Затем она снова погрузилась в свою прежнюю неподвижность и каменное безмолвие. Это зрелище истерзало бы всякое другое сердце, кроме судейского. Казалось, будто сам Сатана допрашивает бедную грешную душу при багровом свете ада. Несчастное тело, за которое готовы были ухватиться эти бесчисленные пилы, колеса и дыбы, существо, которое должно было сейчас очутиться в этих цепких руках палачей, в этих тисках, было кроткое, хрупкое, беленькое созданьице. Бедное зернышко, которое людское правосудие бросало под ужасные жернова пытки.
Между тем мозолистые руки слуг Пьера Тортерю грубо обнажили эту прелестную маленькую ножку, не раз поражавшую своим изяществом и красотой зрителей на парижских перекрестках.
– Экая жалость! – проворчал палач, смотря на нежную, грациозную ножку.
Если бы архидьякон был тут, он, без сомнения, вспомнил бы своих символических паука и муху. Скоро несчастная увидала сквозь дымку, застлавшую ей глаза, как поднесли «сапог», скоро почувствовала, как ее ножка, охваченная окованными железом лубками, исчезла в ужасном аппарате. Тогда ужас вернул ей силы.
– Снимите с меня это! – крикнула она, не помня себя, и, поднявшись, вся растрепанная, прибавила: – Сжальтесь!
Она пыталась вскочить и броситься к ногам прокурора, но ногу ее сдавливал тяжелый, дубовый обрубок, окованный железом, и она принуждена была опуститься, более обессиленная, чем пчела, к крылу которой подвесили бы кусок свинца.
По знаку Шармолю ее снова положили на постель, и две грубые руки привязали к ее тонкому поясу ремень, свисавший с потолка.
– В последний раз: признаете вы обстоятельства, при которых совершилось злодеяние? – спросил Шармолю со своей невозмутимой медоточивостью.
– Я невиновна.
– В таком случае как вы объясните все, в чем вас обвиняют?
– Увы! Я не знаю, монсеньор.
– Вы отрицаете свою вину?!
– Отрицаю все!
– Начинайте! – приказал Шармолю палачу.
Пьера завернул винт, «сапог» сжался, и несчастная испустила один из тех ужасных криков, передать которые невозможно ни на одном человеческом языке.
– Остановитесь, – приказал Шармолю Пьера. – Сознаетесь? – спросил он цыганку.
– Во всем! – закричала несчастная девушка. – Сознаюсь! Сознаюсь! Пощадите!

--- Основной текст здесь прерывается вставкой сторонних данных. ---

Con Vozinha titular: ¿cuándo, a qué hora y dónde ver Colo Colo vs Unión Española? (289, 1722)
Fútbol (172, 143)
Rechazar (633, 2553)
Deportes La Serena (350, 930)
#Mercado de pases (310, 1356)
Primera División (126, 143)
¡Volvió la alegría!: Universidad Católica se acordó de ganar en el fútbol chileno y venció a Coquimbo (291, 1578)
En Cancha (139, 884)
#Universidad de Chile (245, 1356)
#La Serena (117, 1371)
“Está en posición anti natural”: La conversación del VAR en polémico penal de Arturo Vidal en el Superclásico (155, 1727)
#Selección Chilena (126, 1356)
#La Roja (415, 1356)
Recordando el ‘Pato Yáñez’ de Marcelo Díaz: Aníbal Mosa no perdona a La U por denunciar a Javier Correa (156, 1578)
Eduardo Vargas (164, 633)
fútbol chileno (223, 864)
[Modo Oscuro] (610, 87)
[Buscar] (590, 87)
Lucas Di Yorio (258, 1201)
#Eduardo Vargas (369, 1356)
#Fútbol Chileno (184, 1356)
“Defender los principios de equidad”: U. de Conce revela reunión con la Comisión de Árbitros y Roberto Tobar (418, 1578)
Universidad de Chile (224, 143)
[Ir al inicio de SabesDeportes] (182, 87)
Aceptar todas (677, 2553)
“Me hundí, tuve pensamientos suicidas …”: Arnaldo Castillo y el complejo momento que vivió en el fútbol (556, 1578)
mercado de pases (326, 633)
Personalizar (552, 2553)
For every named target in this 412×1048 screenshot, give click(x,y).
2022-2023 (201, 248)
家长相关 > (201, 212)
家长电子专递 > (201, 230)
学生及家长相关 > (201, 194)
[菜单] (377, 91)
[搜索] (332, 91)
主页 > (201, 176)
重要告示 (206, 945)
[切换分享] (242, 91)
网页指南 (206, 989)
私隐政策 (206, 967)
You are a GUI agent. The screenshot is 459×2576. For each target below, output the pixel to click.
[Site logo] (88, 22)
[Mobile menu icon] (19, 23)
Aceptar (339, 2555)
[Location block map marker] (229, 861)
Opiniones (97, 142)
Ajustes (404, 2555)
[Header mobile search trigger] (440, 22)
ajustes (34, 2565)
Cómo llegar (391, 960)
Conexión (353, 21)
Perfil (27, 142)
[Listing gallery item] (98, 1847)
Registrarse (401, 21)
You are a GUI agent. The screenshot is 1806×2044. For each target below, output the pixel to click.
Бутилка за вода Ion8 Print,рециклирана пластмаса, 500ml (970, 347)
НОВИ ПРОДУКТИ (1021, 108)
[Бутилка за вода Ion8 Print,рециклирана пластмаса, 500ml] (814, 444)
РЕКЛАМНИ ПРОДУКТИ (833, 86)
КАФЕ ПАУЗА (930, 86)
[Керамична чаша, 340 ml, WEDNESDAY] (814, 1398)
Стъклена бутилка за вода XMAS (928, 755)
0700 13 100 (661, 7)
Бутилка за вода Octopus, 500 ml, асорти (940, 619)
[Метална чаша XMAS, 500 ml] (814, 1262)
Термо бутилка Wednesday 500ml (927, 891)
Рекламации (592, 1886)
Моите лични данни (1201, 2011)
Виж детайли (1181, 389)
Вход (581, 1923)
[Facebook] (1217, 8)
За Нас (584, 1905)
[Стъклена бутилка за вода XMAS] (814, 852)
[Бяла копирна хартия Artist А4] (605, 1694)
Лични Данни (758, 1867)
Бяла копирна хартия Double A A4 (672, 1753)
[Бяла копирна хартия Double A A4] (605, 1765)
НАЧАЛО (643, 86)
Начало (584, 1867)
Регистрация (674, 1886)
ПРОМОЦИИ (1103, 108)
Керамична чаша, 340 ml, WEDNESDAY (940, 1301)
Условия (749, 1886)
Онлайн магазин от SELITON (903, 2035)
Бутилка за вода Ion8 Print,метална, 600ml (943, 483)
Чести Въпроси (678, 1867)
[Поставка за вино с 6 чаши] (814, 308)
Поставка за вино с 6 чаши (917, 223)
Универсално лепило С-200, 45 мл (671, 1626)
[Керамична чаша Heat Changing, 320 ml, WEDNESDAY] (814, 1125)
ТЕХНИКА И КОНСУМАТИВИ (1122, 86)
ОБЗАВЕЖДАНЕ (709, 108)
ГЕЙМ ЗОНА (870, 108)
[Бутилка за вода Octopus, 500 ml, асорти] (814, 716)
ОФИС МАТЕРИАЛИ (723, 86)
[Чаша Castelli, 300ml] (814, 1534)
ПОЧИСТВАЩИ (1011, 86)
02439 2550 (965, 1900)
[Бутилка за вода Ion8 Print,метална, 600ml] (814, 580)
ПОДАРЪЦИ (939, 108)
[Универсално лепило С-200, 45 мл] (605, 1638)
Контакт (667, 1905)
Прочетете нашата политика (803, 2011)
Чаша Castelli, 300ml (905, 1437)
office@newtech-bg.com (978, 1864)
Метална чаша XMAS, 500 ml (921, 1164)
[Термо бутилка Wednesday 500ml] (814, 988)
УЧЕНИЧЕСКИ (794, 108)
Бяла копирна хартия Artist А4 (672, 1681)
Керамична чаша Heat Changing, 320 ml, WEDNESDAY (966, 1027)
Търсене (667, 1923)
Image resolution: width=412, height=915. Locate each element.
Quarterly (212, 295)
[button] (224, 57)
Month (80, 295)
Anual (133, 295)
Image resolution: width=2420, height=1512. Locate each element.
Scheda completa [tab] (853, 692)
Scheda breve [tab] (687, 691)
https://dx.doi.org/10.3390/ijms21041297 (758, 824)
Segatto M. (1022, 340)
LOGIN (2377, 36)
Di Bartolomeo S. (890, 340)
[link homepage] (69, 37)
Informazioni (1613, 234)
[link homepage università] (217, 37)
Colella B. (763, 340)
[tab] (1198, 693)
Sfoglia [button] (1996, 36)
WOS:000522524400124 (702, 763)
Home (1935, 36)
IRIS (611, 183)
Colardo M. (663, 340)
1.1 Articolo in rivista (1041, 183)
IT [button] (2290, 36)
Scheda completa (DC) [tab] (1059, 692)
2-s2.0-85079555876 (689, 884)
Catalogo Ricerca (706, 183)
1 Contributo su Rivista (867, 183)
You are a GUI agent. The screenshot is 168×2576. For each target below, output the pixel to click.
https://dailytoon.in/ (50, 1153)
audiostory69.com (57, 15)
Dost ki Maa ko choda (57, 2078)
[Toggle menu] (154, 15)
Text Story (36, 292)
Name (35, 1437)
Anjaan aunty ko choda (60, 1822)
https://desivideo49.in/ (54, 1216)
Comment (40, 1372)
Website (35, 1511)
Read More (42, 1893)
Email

Идя на пытку, она не соразмерила своих сил. Первая боль победила бедняжку, жизнь которой до тех пор была так весела, легка и приятна.
– Человеколюбие обязывает меня предупредить вас, что, повинившись, вы должны ждать смерти, – сказал прокурор.
– О, поскорей бы, – ответила она и упала на кожаную постель, точно умирающая, перегнувшись вдвое и повиснув на кожаном ремне, застегнутом пряжкой у нее на груди.
– Ну, красавица, приободрись, – сказал мэтр Пьера, приподнимая ее. – Ты похожа на золотого агнца, которого носит на шее герцог Бургундский.
Жак Шармолю возвысил голос:
– Писец, пишите. Цыганка, ты признаешься, что принимала участие в сходбищах, шабашах и адских колдовствах вместе с злыми духами, ведьмами и вампирами? Отвечай.
– Да, – отвечала она так тихо, что ее слова сливались с дыханием.
– Ты видела барана, которого показывает Вельзевул в облаках, чтобы собрать шабаш, и которого могут видеть одни только колдуньи?
– Да.
– Ты признаешься в том, что поклонялась головам Бофомета, этим отвратительным идолам храмовников?
– Да.
– Что общалась с дьяволом под видом ручной козы, привлеченной к делу?
– Да.
– Наконец, ты признаешься и каешься в том, что с помощью демона и оборотня, обыкновенно называемого «мрачным монахом», ты в ночь на двадцать девятое марта убила некоего капитана Феба де Шатопера?
Она подняла на прокурора свои большие неподвижные глаза и отвечала как бы машинально, не дрогнув:
– Да.
Очевидно, в ней все было сломлено.
– Пишите, писец, – приказал Шармолю. – А вы, – продолжал он, обращаясь к палачам, – отвяжите узницу и отведите ее обратно в зал суда.
Когда с узницы сняли «сапог», церковный прокурор осмотрел ее ногу, все еще неподвижную от боли.
– Ну, беда невелика. Ты крикнула вовремя. Еще сможешь плясать, красавица!
Затем он обратился к представителям правосудия:
– Вот наконец правосудию все ясно. Это утешительно, господа. Барышня должна отдать нам справедливость, что мы действовали со всей доступной нам мягкостью.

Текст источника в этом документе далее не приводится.